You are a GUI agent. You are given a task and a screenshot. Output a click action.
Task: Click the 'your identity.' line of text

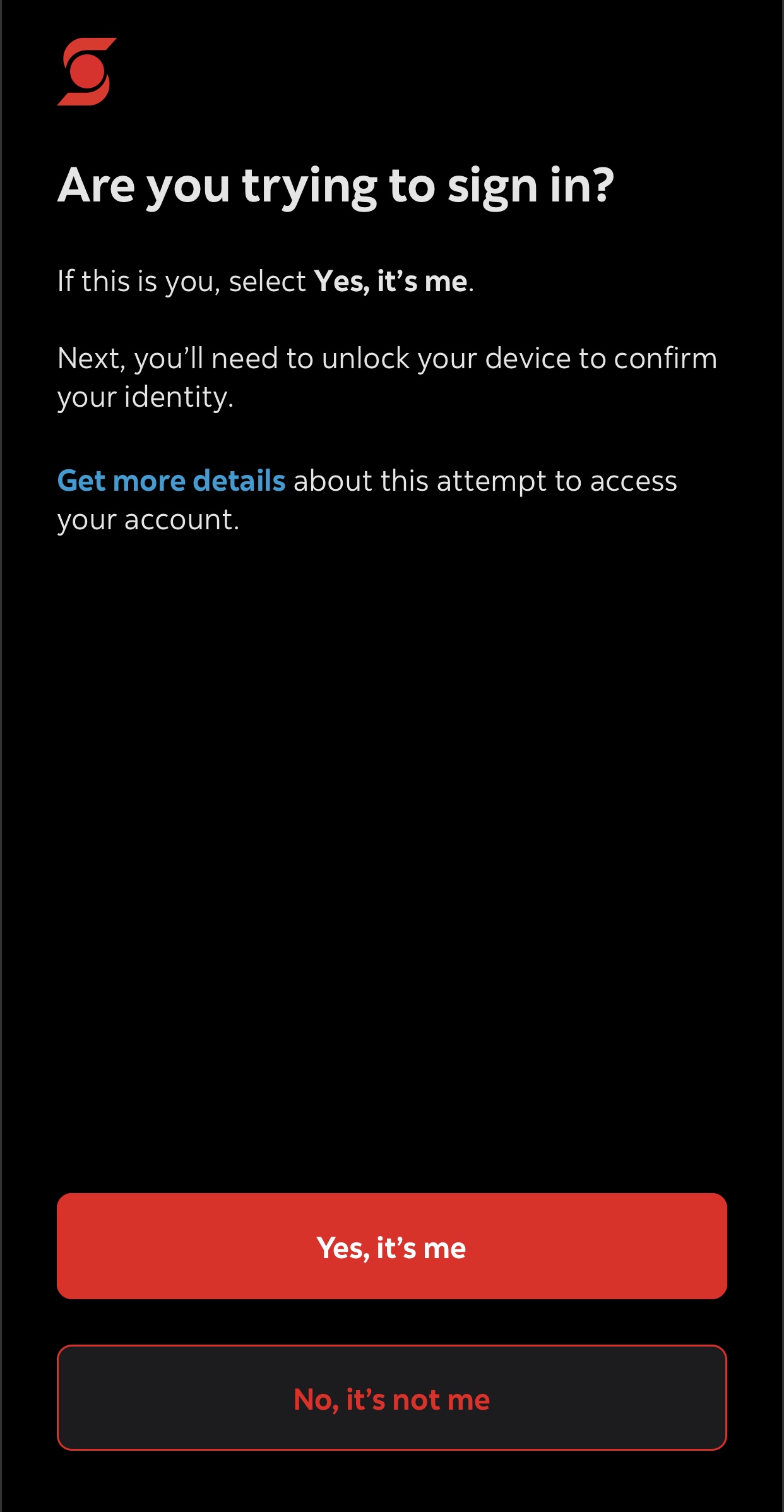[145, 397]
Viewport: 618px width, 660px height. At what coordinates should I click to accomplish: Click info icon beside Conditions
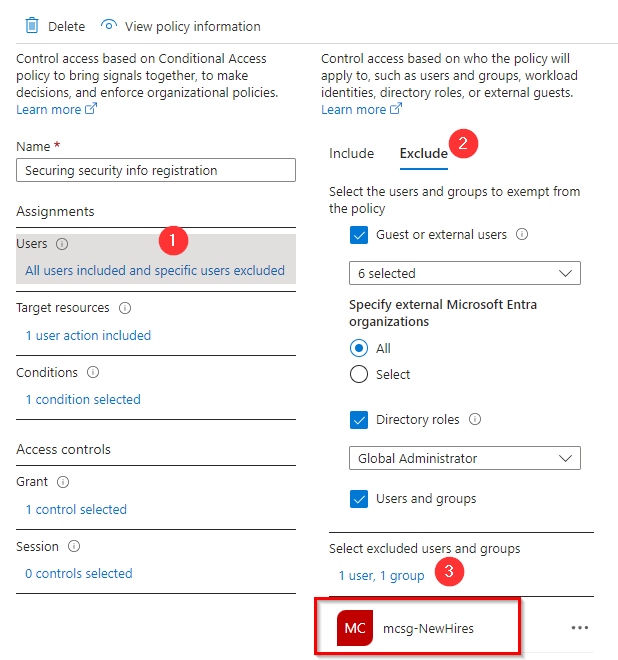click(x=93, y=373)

============================================================

* _Short exercise_
Recast every line of the records above as a numbered list, skipping blank lines and leaving the pictures out.

* _Reply to the task_
1. You are a GUI agent. You are given a task and a screenshot. Output a click action.
2. Task: Click the 'your identity.' line of text
3. [145, 397]
4. Viewport: 618px width, 660px height. At what coordinates should I click to accomplish: Click info icon beside Conditions
5. click(x=93, y=373)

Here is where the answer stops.